- [TEXT UNDER STUDY]:
• • • • •

Structure-activity studies of 6-(tetrazolylalkyl)-substituted decahydroisoquinoline-3-carboxylic acid AMPA receptor antagonists. 1. Effects of stereochemistry, chain length, and chain substitution.

A series of 6-substituted decahydroisoquinoline-3-carboxylic acids were prepared as excitatory amino acid (EAA) receptor antagonists. These compounds are antagonists at the N-methyl-D-aspartate (NMDA) and 2-amino-3-(5-methyl-3-hydroxyisoxazol-4-yl) propanoic acid (AMPA) subclasses of ligand gated ion channel (ionotropic) EAA receptors. (3S,4aR, 6R,8aR)-6-(2-(1H-tetrazol-5-yl)ethyl)- 1,2,3,4,4a,5,6,7,8,8a-decahydroisoquinoline-3-carboxylic acid (9) is a potent, selective and systemically active AMPA antagonist. Other analogs from this series, including (3S,4aR,6S,8aR)-6-((1H-tetrazol-5-yl)methyl)- 1,2,3,4,4a,5,6,7,8,8a-decahydroisoquinoline-3-carboxylic acid (32) and (3S,4aR,6S,8aR)-6- (phosphonomethyl)-1,2,3,4,4a,5,6,7,8,8a-decahydroisoquinoline-3-ca rboxylic acid (61) are potent, selective, and systemically active NMDA antagonists. This and the subsequent publication look at the AMPA antagonist aspects of this SAR. Herein we report the effects of varying stereochemistry around the hydroisoquinoline ring; of tetrahydro-versus decahydroisoquinoline; of having the carboxylic acid at C-1 versus C-3; of varying the length of the carbon chain connecting a tetrazole to the bicyclic nucleus; and of holding the connecting chain constant at two atoms, the effect of heteroatom substitution in the position adjacent to the bicyclic nucleus and substitution with methyl or phenyl on the chain. Compounds were evaluated on rat cortical tissue for their ability to inhibit the binding of radioligands selective for AMPA ([3H]AMPA), NMDA ([3H]CGS 19755), and kainic acid ([3H]-kainic acid) receptors and for their ability to inhibit depolarizations induced by AMPA (40 microM), NMDA (40 microM), and kainic acid (10 microM). Our findings revealed that the optimal stereochemical array was the same for both NMDA (32 and 61) and AMPA (9) antagonists identified in this series and that the tetrahydroisoquinoline (25) and the C-1 carboxy (30) analogs of 9 are inactive. With a tetrazole in the distal acid position, an ethylene spacer (9) is optimal; substitution with oxygen or nitrogen on the chain in the position adjacent to the bicyclic nucleus significantly reduced activity, while substitution with a methyl or phenyl group on the chain was well tolerated.

Structure-activity studies of 6-substituted decahydroisoquinoline-3-carboxylic acid AMPA receptor antagonists. 2. Effects of distal acid bioisosteric substitution, absolute stereochemical preferences, and in vivo activity.

• • • • •

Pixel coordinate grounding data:
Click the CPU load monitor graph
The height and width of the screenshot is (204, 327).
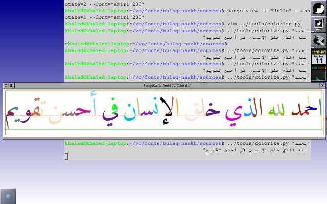(x=319, y=74)
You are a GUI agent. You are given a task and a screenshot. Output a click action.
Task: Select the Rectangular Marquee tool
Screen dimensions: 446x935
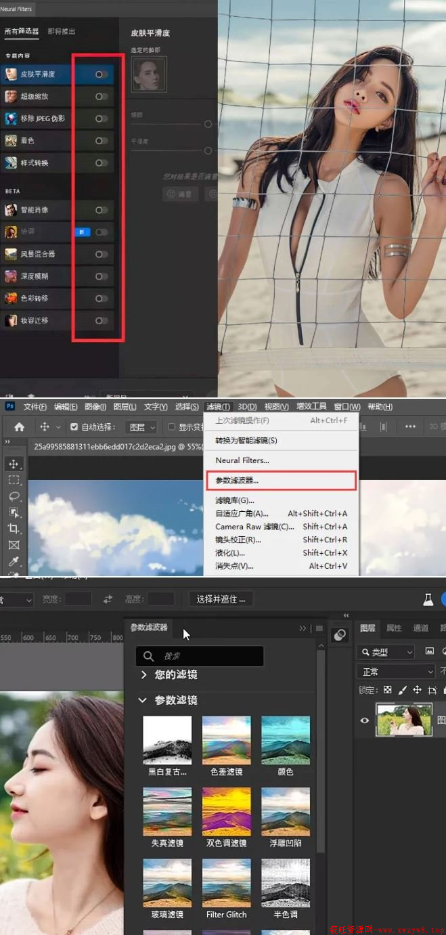click(14, 480)
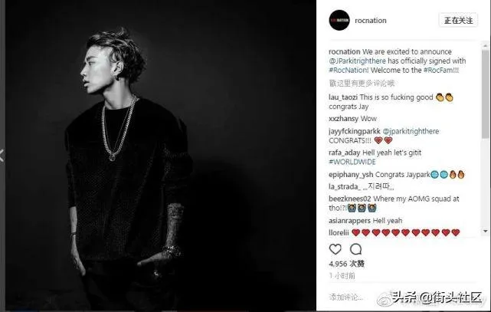Go to previous post with left arrow

(2, 156)
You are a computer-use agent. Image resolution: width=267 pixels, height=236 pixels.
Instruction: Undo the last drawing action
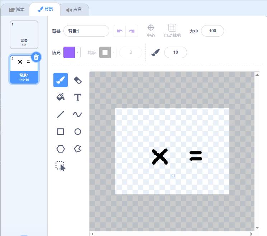click(x=120, y=31)
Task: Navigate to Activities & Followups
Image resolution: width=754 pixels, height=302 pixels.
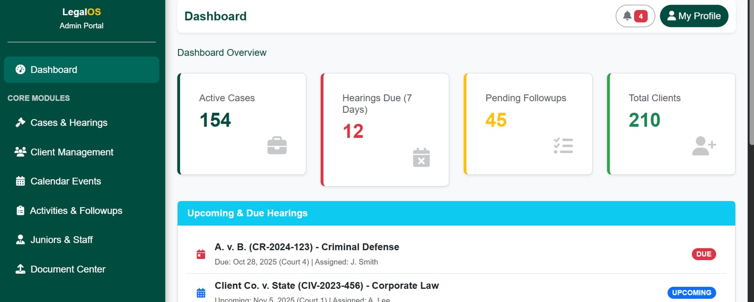Action: pos(76,211)
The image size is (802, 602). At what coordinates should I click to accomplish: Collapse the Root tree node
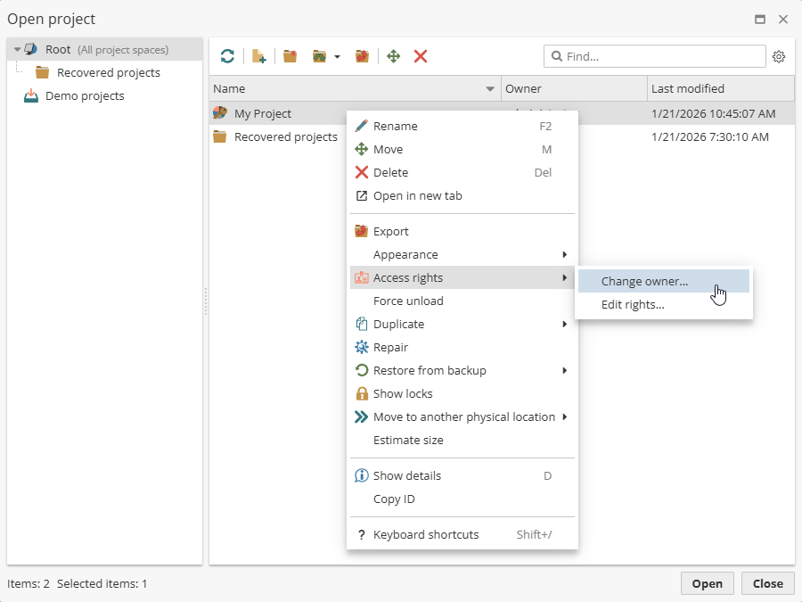click(x=17, y=50)
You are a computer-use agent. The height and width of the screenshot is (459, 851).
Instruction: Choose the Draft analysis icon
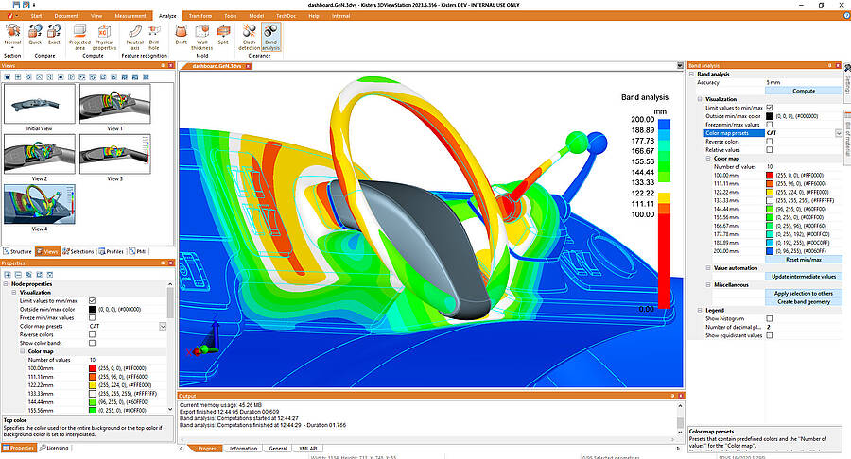pos(182,35)
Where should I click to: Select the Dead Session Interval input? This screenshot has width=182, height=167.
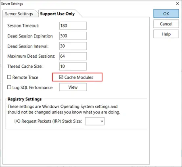point(73,46)
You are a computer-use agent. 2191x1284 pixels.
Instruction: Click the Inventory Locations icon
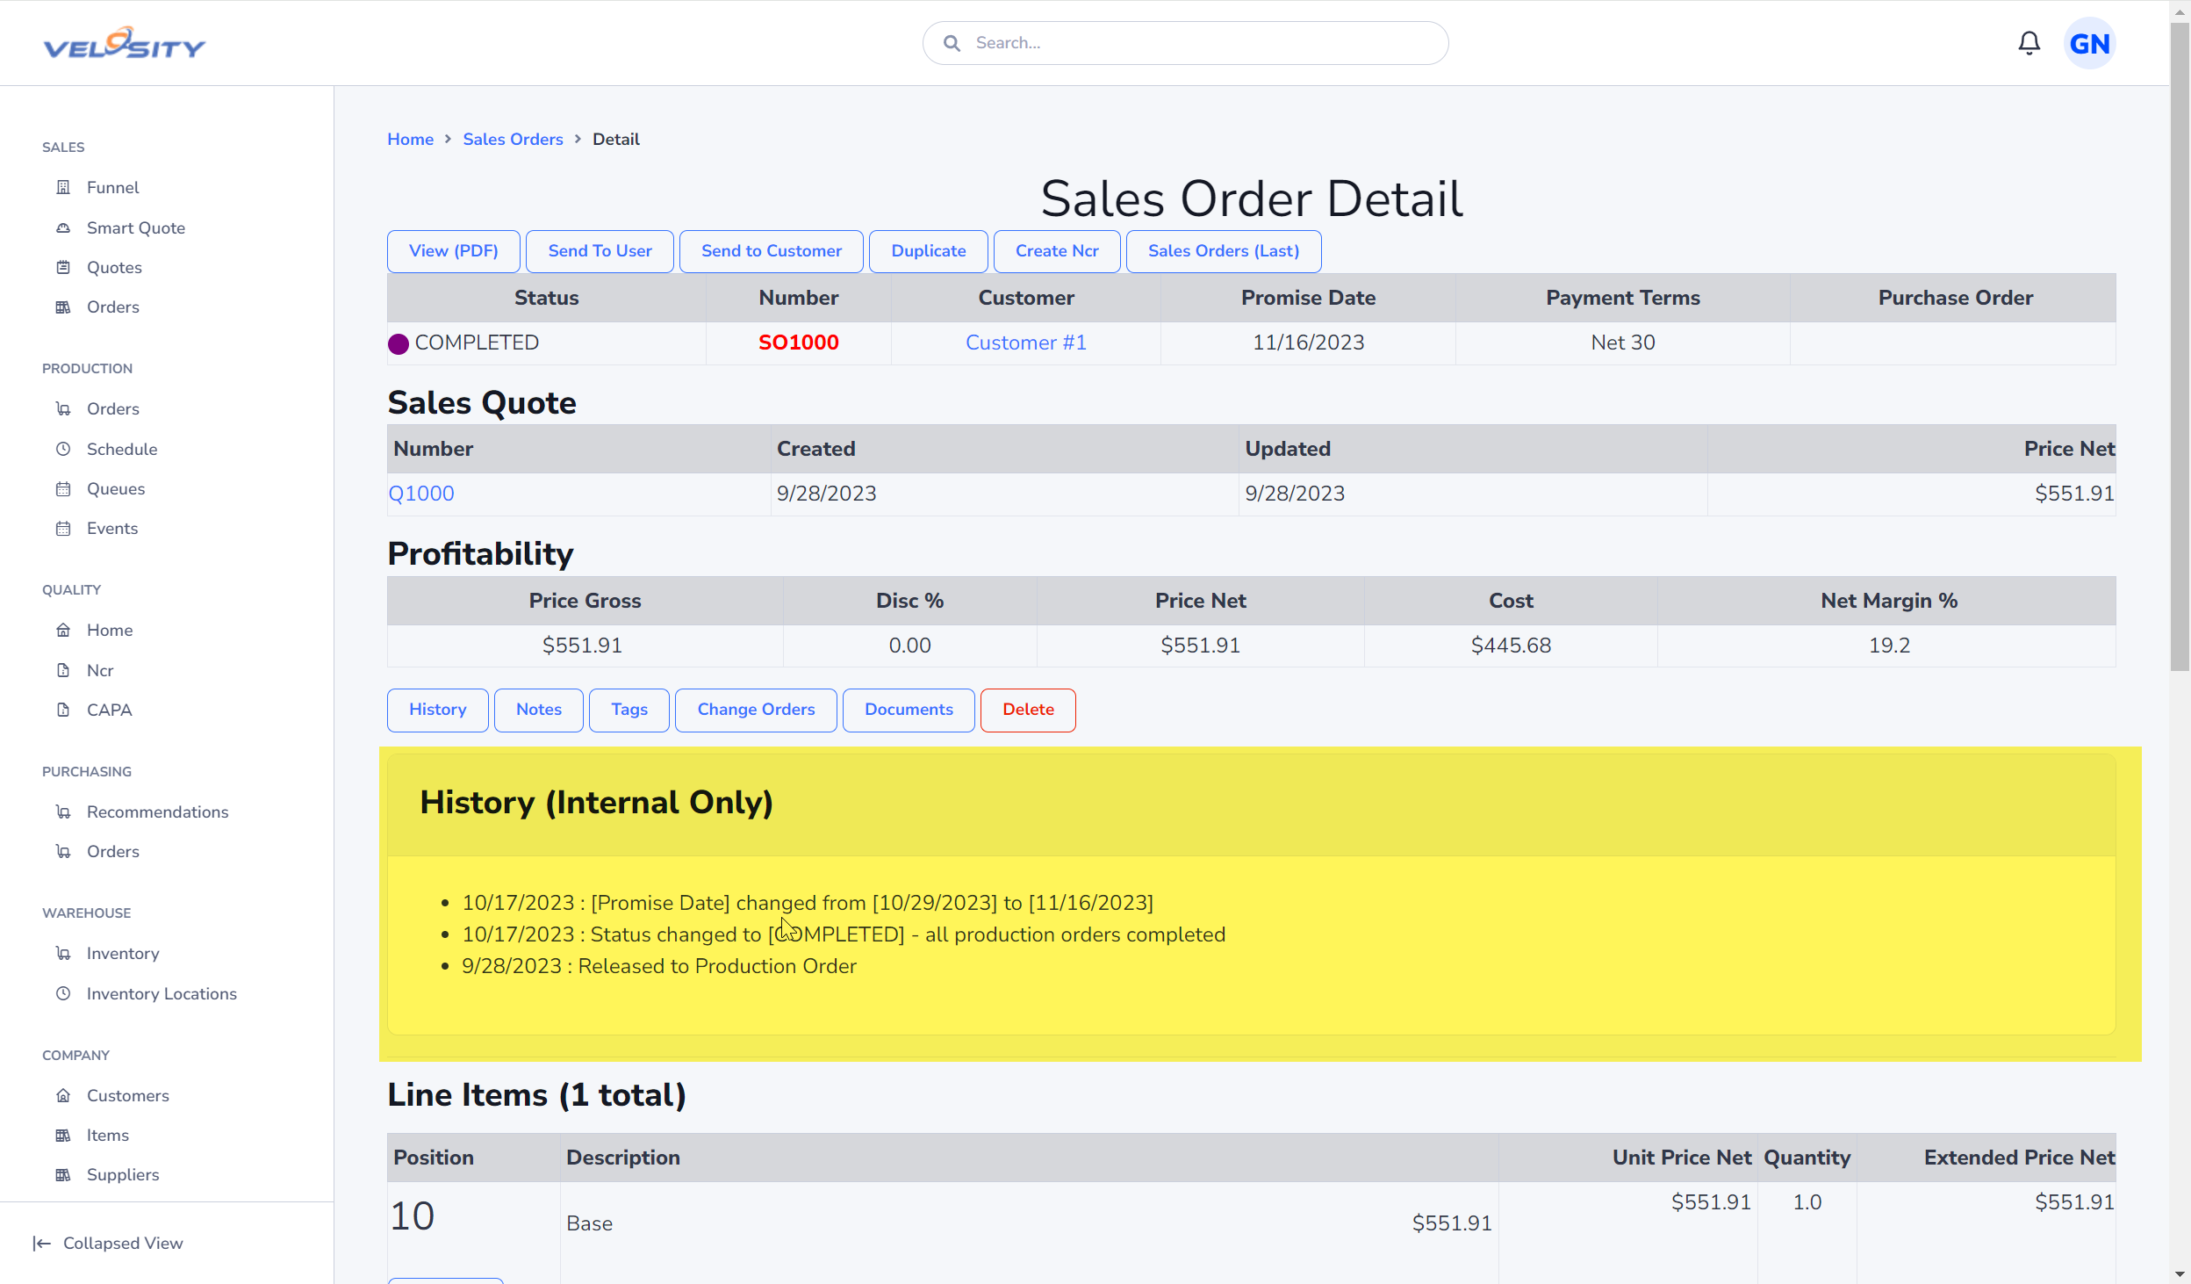coord(63,993)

• • • • •

- [TASKS FOR THIS EXERCISE]:
1. Return everything in the abstract from "Structure-activity studies of 6-substituted" down to "in vivo activity.".
2. According to the abstract, what connecting chain is optimal when a tetrazole occupies the distal acid position?
Use only the abstract to complete each task.

- [TASK-BY-TASK RESULTS]:
1.
Structure-activity studies of 6-substituted decahydroisoquinoline-3-carboxylic acid AMPA receptor antagonists. 2. Effects of distal acid bioisosteric substitution, absolute stereochemical preferences, and in vivo activity.

2. An ethylene spacer, as in compound 9.